A diagnosis of EPCP can be established via demonstration of the eosinophilic foamy exudates in which P. jirovecii cystic form (ascus) or trophic form are embedded in affected tissue by Gomori methenamine silver (GMS) staining or periodic acid-Schiff (PAS) staining. The finding of GMS staining with spherical, helmet, or crescent non-budding ascus cyst-like structure, approximately 4–8 μm in size differs from Histoplasma spp. which described as oval budding yeast with smaller in sizes of 1–4 μm [14]. Notably, a diagnosis of EPCP can be delayed due to uncommon presentation of EPCP and delayed HIV diagnosis, such as in our case, which was referred for investigation of a paraspinal mass before our patient’s HIV status was investigated.
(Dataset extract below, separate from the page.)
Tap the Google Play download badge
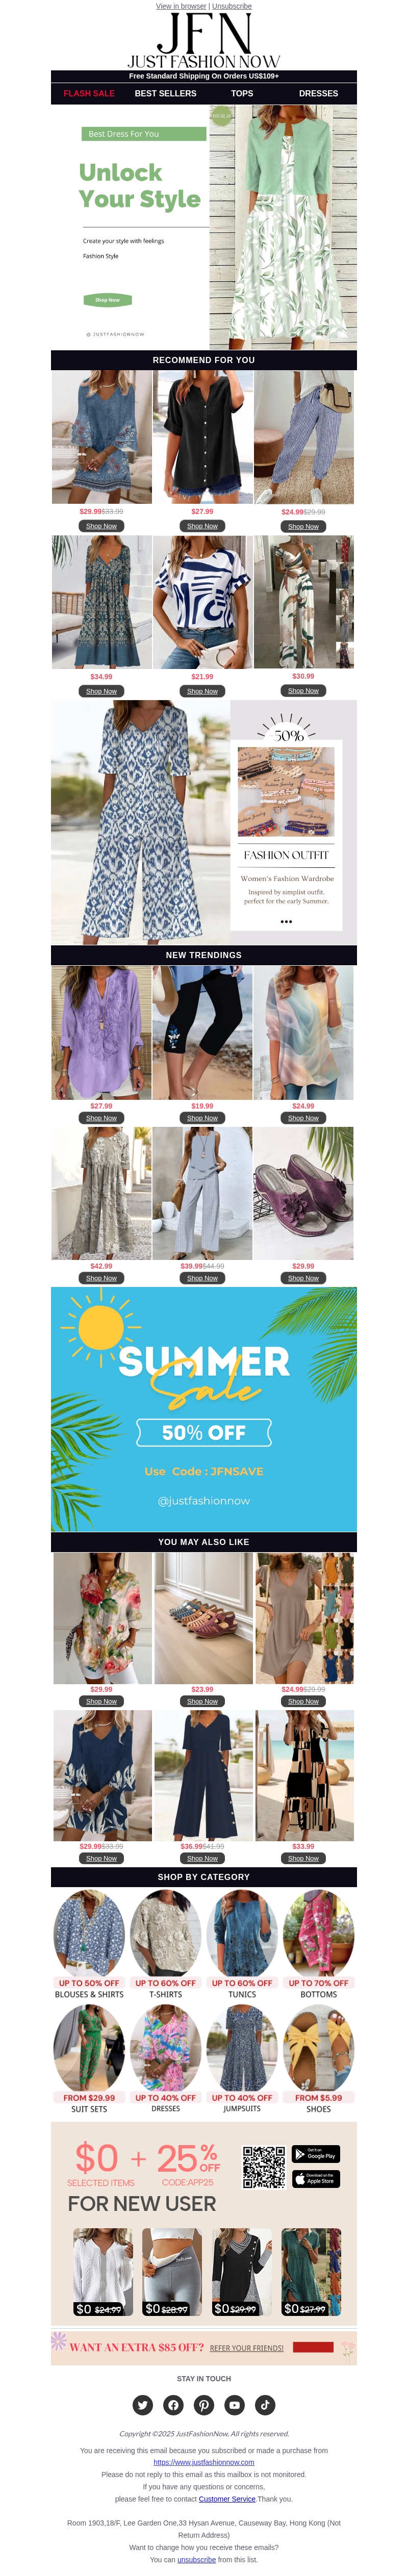408x2576 pixels. [x=316, y=2154]
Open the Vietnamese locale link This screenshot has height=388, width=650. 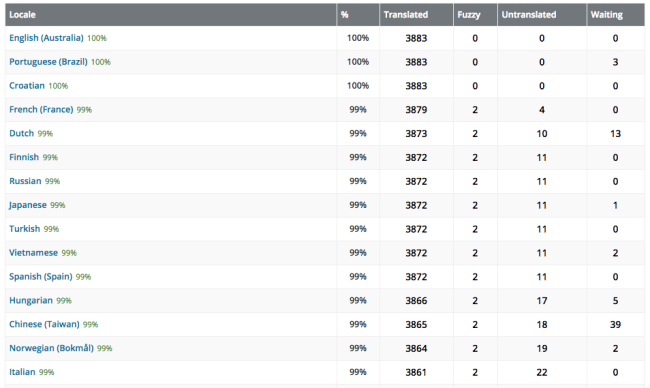(x=34, y=252)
Detection of P. jirovecii in a pulmonary specimen, such as BAL fluid or lung biopsy, with Giemsa or immunofluorescent stains is also useful when considering EPCP in the differential diagnosis. Histopathologic examination with GMS staining is generally sufficient for detection of P. jirovecii; however, detection of P. jirovecii by PCR, which is more sensitive than GMS staining, may be useful to confirm the diagnosis, especially in EPCP patients who present with uncommon manifestation. However, BAL fluid PCR was negative for P. jirovecii in our patient. It could probably be explained by several reasons. First, our patient received the prophylaxis dose of TMP/SMX for 3 months before performing bronchoscopy, which might have cleared P. jirovecii DNA, resulting in false negative BAL fluid PCR [15, 16]. In addition, the BAL specimen was sent for PCR testing after the IFA for P. jirovecii yielded a negative result, which means that the specimen might not properly preserved for DNA testing.
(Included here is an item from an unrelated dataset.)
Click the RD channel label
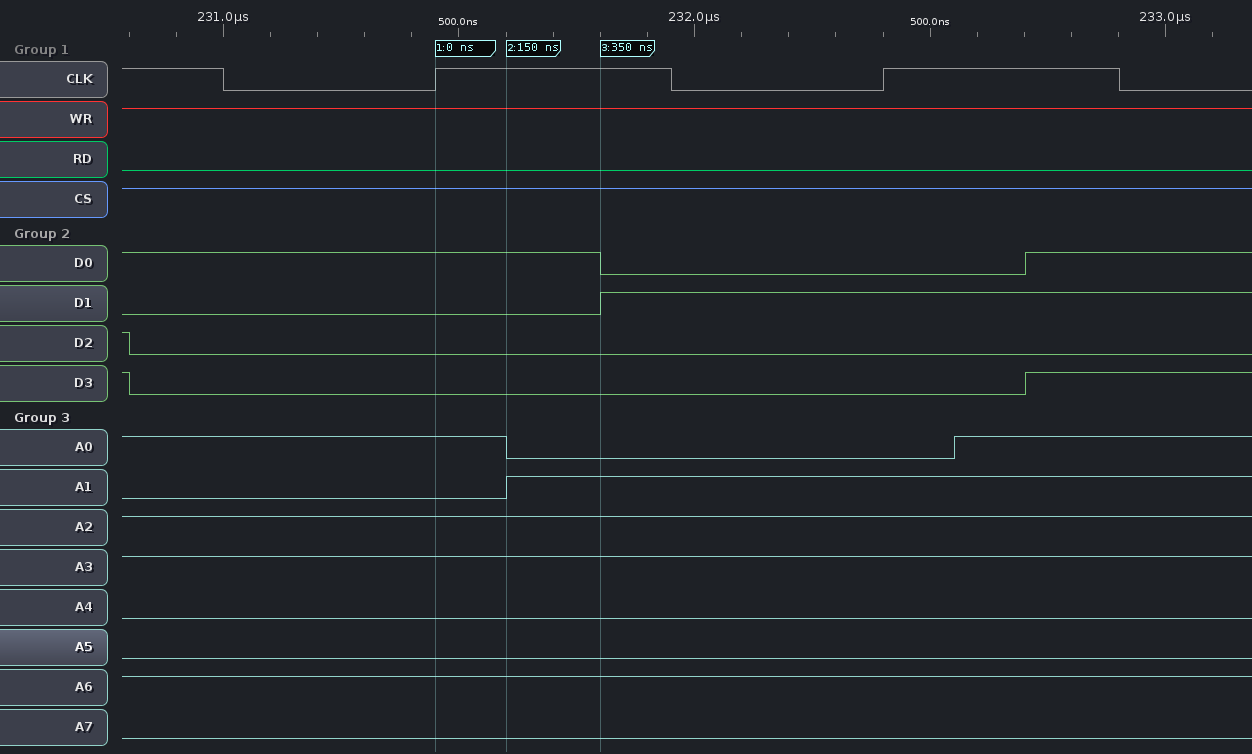1252x754 pixels. click(53, 159)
There is currently no specific recommendation for the treatment of EPCP. Previous EPCP cases among HIV-infected patients were treated with TMP/SMX as the first-line regimen for PCP [10]. Approximately 80% of EPCP cases series were treated with TMP/SMX. Other drugs, such as dapsone plus trimethoprim, primaquine plus clindamycin, atovaquone, or intravenous pentamidine have been used when patients could not tolerate or did not improve after treatment with TMP/SMX [6]. The duration of treatment varied from 3 to 4 weeks [8, 11, 12]; however, prolonged duration of antibiotics with surgical drainage would be needed in cases of large and multiple intra-abdominal organ abscesses [10]. The prognosis is poor with > 50% mortality among those with multiple organ involvement [6]. Early initiation of effective ART is important for restoring immune status in HIV-infected patients. Our patient had clinical improvement after treatment with 3 weeks of TMP/SMX and early ART initiation.
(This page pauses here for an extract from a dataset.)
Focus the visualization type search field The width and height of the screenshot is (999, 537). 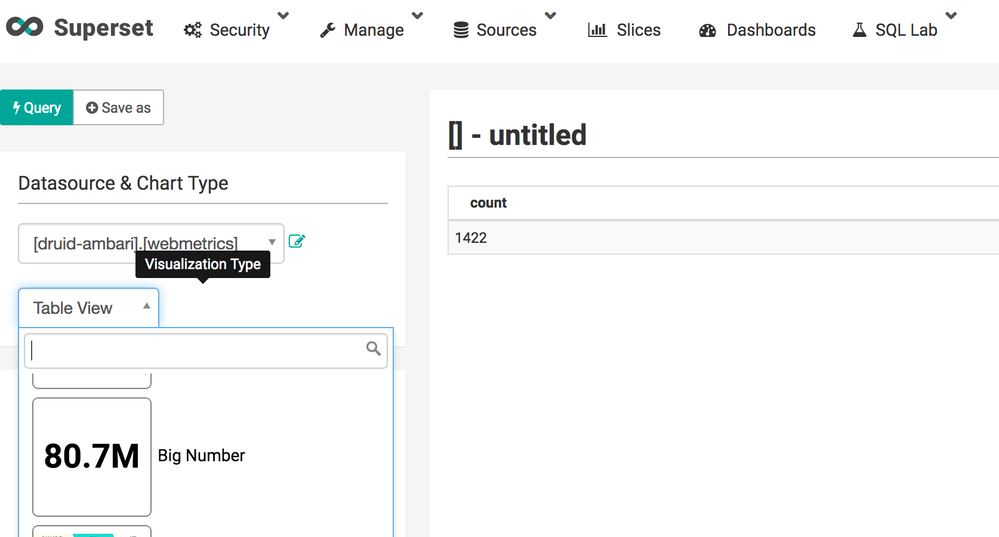point(195,350)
In conclusion, EPCP has become an extremely rare disease in HIV-infected patients after the widespread use of ART. EPCP should be considered in ART-naive HIV-infected patients who are suspected of having or diagnosed with PCP and in patients with atypical symptoms and/or signs. Histopathologic examination with GMS staining of affected tissue is necessary for the diagnosis of EPCP.